→ **Stored data**:
-------------------------

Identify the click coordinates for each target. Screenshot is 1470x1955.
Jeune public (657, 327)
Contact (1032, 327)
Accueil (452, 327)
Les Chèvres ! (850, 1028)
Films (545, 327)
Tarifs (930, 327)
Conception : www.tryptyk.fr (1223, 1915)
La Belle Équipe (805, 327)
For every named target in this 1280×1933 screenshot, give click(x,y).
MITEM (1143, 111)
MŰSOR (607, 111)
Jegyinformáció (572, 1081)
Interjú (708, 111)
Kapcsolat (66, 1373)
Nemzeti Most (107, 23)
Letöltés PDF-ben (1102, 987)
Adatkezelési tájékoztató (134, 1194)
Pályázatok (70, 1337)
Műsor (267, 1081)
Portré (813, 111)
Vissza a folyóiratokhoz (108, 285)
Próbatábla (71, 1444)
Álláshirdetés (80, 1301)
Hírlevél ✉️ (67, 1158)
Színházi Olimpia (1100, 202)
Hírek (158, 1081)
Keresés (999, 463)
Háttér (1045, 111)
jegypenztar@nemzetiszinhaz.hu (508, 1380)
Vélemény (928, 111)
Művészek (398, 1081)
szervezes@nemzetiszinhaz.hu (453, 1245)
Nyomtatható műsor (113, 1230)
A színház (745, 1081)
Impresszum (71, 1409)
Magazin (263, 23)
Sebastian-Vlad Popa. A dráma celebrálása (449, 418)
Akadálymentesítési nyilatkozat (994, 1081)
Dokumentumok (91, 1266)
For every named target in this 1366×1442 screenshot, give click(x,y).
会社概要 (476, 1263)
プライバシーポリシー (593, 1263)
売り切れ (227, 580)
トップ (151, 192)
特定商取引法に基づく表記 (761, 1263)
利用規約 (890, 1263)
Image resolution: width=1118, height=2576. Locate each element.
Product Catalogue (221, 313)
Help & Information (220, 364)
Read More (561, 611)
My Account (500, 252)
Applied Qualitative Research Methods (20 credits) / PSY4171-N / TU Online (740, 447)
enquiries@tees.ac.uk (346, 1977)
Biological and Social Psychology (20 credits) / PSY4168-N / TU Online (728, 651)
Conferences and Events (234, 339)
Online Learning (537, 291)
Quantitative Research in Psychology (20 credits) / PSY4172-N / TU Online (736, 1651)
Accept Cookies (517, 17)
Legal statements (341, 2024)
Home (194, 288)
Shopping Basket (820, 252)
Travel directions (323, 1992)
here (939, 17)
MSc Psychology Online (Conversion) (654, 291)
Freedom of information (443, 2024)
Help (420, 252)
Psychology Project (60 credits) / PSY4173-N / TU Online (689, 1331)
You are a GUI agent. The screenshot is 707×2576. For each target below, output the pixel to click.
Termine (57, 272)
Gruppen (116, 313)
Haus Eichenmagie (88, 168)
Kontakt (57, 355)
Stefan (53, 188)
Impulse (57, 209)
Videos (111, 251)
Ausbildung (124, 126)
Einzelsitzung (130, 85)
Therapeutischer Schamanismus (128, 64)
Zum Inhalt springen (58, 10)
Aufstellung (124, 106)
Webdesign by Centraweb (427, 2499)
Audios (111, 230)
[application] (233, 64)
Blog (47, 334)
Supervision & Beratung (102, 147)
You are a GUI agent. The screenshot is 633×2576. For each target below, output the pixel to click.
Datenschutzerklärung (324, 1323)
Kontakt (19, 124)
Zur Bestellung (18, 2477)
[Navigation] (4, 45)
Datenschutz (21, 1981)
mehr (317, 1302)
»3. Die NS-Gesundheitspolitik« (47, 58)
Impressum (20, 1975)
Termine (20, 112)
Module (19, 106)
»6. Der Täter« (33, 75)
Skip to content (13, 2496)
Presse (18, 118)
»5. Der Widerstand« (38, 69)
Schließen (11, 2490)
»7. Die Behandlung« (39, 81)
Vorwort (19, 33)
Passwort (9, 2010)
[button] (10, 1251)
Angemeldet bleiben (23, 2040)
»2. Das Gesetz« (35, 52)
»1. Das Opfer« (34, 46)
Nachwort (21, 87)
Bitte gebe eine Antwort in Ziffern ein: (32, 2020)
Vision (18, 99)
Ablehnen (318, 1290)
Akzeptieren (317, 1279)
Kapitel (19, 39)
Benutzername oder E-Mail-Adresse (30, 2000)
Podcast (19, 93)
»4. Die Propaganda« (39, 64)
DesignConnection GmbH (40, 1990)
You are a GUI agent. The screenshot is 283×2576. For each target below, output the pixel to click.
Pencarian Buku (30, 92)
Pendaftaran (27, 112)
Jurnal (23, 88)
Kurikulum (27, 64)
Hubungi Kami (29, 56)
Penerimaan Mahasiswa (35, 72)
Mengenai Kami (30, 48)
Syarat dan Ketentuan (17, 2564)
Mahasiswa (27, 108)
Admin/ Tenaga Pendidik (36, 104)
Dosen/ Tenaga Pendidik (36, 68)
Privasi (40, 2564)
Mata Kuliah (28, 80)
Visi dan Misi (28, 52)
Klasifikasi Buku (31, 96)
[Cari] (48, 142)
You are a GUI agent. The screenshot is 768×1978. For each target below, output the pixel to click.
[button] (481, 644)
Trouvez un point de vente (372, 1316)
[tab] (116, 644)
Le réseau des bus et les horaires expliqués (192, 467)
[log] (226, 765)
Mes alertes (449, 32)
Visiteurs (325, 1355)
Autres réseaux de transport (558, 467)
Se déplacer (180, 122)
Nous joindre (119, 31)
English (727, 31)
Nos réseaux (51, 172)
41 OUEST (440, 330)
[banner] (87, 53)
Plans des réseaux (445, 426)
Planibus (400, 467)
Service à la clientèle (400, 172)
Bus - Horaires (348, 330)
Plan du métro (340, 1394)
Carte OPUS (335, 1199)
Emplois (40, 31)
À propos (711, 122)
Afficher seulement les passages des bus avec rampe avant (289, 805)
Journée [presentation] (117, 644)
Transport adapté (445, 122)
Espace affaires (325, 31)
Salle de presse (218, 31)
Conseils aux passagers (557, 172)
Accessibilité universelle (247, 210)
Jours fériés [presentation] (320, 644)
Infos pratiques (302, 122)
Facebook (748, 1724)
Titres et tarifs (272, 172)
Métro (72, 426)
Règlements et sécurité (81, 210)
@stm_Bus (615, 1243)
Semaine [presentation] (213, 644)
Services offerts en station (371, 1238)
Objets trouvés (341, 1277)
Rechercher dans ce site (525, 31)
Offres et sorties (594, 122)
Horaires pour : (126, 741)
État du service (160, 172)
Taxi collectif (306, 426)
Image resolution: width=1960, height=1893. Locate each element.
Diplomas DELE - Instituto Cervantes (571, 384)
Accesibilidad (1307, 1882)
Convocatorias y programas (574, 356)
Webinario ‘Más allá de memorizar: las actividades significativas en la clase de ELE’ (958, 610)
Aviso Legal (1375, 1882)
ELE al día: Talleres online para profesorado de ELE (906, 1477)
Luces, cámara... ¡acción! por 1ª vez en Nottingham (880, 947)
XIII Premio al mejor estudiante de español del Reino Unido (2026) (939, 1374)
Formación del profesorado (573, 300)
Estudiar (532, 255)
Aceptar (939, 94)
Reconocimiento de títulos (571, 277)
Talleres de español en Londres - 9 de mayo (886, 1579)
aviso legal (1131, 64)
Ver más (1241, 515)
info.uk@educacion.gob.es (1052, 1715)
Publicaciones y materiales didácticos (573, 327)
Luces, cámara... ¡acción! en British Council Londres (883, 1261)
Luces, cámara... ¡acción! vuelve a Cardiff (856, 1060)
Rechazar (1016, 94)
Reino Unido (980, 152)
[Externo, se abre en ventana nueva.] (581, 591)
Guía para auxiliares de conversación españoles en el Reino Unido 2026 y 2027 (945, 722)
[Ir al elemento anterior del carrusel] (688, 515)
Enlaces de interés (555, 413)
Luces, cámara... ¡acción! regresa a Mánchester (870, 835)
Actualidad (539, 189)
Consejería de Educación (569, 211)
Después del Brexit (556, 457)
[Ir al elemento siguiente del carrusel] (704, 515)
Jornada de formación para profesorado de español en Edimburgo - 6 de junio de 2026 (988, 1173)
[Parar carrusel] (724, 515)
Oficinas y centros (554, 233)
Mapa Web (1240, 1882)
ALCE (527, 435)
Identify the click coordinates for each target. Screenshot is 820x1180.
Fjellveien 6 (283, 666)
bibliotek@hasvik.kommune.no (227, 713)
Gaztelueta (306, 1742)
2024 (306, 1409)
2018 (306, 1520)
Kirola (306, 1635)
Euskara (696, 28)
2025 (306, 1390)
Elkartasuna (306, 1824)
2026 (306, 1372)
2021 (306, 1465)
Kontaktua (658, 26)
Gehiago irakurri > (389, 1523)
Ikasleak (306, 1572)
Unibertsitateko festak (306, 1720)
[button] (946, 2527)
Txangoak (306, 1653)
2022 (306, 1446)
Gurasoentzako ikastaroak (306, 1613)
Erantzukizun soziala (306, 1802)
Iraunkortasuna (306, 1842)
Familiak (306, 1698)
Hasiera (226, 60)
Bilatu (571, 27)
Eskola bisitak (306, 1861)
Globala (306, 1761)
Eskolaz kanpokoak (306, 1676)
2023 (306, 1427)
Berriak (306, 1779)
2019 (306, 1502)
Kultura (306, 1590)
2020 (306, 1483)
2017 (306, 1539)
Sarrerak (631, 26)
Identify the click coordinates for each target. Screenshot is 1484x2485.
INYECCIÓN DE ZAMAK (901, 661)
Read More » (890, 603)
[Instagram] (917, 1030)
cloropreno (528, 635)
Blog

-------------------------

→ **Problem description**:
Present each line from the listing that holds the string "profesorado".

→ **Exercise output**:
ELE al día: Talleres online para profesorado de ELE (906, 1477)
Formación del profesorado (573, 300)
Jornada de formación para profesorado de español en Edimburgo - 6 de junio de 2026 (988, 1173)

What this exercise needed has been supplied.